Background & Motivation

  1. Background: 3DGS achieves real-time rendering via differentiable rasterization, performing exceptionally well under dense views. However, acquiring a large number of training views is costly in real-world scenarios, making sparse-view 3DGS a challenging problem.
  2. Limitations of Prior Work: (a) Methods based on depth priors (e.g., DRGS, DNGaussian) are sensitive to depth accuracy, where errors can propagate and amplify, causing artifacts; (b) depth estimation requires additional computational modules; (c) 3DGS easily over-parameterizes under sparse inputs, leading to a continuous decrease in training loss but an increase in test loss (classic overfitting).
  3. Key Challenge: The imbalance between model complexity (number of Gaussians) and the amount of training data (number of views) is the fundamental cause of overfitting.

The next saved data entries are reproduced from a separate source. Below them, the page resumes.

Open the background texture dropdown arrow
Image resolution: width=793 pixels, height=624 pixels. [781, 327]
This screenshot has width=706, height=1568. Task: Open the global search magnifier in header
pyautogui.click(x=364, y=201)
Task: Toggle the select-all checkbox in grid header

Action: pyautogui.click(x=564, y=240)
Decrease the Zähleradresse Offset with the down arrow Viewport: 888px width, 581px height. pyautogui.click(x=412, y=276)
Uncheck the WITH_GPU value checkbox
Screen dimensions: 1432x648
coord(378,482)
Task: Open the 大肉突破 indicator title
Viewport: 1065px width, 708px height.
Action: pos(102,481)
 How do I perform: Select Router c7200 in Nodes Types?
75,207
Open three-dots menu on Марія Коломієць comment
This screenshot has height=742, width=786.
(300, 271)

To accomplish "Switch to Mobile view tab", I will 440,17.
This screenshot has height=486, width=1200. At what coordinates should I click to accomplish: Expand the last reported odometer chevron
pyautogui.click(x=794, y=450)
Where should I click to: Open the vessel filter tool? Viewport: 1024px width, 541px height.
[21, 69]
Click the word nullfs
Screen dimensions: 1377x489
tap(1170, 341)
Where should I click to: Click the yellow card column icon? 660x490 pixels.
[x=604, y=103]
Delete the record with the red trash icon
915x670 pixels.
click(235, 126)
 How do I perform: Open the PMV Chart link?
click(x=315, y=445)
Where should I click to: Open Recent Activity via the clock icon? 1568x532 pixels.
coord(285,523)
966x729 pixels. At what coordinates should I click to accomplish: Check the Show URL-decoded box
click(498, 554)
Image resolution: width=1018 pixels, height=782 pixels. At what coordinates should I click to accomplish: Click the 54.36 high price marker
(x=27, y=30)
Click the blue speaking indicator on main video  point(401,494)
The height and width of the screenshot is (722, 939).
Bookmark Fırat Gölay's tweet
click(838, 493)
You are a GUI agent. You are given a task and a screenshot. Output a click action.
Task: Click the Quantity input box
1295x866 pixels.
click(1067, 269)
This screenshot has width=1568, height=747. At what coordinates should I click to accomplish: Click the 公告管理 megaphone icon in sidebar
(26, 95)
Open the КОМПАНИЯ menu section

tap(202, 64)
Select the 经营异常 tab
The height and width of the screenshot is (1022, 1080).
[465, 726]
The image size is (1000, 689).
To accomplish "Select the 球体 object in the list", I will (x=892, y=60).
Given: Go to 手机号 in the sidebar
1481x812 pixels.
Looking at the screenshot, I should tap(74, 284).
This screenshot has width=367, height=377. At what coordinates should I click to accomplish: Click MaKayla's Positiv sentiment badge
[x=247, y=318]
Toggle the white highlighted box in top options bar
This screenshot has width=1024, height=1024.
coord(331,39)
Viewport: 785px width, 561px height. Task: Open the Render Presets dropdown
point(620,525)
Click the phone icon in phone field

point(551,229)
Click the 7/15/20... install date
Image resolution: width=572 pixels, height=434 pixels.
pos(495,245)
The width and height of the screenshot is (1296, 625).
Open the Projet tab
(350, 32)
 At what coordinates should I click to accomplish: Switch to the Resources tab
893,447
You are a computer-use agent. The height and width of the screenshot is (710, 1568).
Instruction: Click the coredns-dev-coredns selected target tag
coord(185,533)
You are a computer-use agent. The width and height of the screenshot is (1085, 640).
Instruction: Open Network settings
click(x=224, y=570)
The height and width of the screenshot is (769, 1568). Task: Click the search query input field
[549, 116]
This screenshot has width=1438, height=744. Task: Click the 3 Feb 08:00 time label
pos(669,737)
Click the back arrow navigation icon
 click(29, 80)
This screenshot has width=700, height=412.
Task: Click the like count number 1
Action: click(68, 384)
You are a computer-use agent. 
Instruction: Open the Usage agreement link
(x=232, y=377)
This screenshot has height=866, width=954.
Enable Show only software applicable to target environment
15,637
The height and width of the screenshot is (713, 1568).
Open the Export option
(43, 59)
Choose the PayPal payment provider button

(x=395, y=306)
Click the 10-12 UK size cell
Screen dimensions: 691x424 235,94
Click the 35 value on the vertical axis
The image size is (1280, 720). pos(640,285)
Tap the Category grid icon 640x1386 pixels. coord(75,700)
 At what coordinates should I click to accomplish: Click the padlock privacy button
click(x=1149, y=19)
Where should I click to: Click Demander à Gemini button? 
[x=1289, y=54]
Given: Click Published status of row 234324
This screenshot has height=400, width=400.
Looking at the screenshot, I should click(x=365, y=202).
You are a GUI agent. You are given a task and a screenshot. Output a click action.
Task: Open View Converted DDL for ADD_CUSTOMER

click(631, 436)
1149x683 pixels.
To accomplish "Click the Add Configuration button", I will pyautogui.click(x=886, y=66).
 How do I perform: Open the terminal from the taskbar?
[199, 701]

Using 10k Gaussians under 3 views leads to severe overfitting, whereas using 1k Gaussians reduces overfitting but sacrifices high-frequency details.
  4. Goal: To mitigate overfitting while preserving the model's ability to represent high-frequency details—a typical trade-off.
  5. Key Insight: The authors observe two key phenomena through pilot experiments: (a) fewer Gaussians lead to less overfitting but worse high-frequency details; (b) models with fewer Gaussians exhibit larger Gaussian scales, tending to cover larger regions to understand the 3D structure. This inspires the strategy of "first utilizing dropout to gain the generalization benefits of a low-complexity model, then employing edge-guided splitting to restore high-frequency details."
  6. Core Idea: Dropping out Gaussians randomly during training to achieve an ensemble effect of multiple low-complexity subnetworks, thereby mitigating overfitting, and then applying an edge-guided splitting strategy to refine large-scale Gaussians to recover high-frequency details.

Method

Overall Architecture

DropoutGS consists of two complementary modules: (1) Random Dropout Regularization (RDR) randomly deactivates Gaussians during training, using the full-model rendering result as the target to supervise subnetworks, achieving an effect similar to ensemble learning; (2) Edge-guided Splitting Strategy (ESS) identifies and splits large-scale Gaussians with high edge scores in the late stage of training to recover high-frequency details near boundaries. The overall method can be seamlessly integrated into various 3DGS frameworks.

Key Designs

  1. Random Dropout Regularization (RDR):

    • Function: Reduces the effective model complexity through random Gaussian deactivation, mitigating overfitting under sparse views.
    • Mechanism: Deactivates Gaussians randomly with probability \(p\). The rendering result is formulated as \(\hat{C} = \sum_{i \in \mathcal{N}} r_i \cdot \alpha_i \prod_{j=1}^{i-1}(1 - r_j \cdot \alpha_j) c_i\), where \(r_i \sim \text{Bernoulli}(1-p)\). The key design is that the supervision signal for RDR is the full-model rendering result \(C\) rather than the ground-truth (GT) image: \(\mathcal{L}_{RDR} = \| C - \hat{C} \|_1 + \text{SSIM}(C, \hat{C})\). Consequently, gradients only backpropagate through local regions affected by dropout, forcing neighboring Gaussians to compensate for the deactivated ones.
    • Design Motivation: Supervising the post-dropout submodels directly with GT images would cause gradients of all Gaussians to cancel each other out (global optimization), leading to suboptimal results. In contrast, supervising with the full-model rendering limits gradients to local regions affected by dropout, which is more effective. From the perspective of ensemble learning, training multiple low-complexity subnetworks and ensembling them at inference time (by using all Gaussians) yields consistent performance gains.
  2. Edge-guided Splitting Strategy (ESS):

    • Function: Identifies large-scale Gaussians in boundary regions and splits them into smaller ones, recovering the loss of high-frequency details caused by RDR.
    • Mechanism: (a) Utilizes an edge detector to obtain pixel-level edge probabilities \(E(I)\) for each input view; (b) projects Gaussians onto the edge map and calculates the single-view edge score \(\mathcal{E}'_i = \alpha_i \prod_j^{i-1}(1-\alpha_j) \cdot \sum_p E(I) \mathcal{M}^i(p)\); (c) accumulates and normalizes across views to obtain the final edge score \(\mathcal{E}_i\); (d) splits Gaussians that satisfy both a large scale \(S_i \geq \mathcal{S}_{thr}\) and a high edge score \(\mathcal{E}_i \geq \mathcal{E}_{thr}\).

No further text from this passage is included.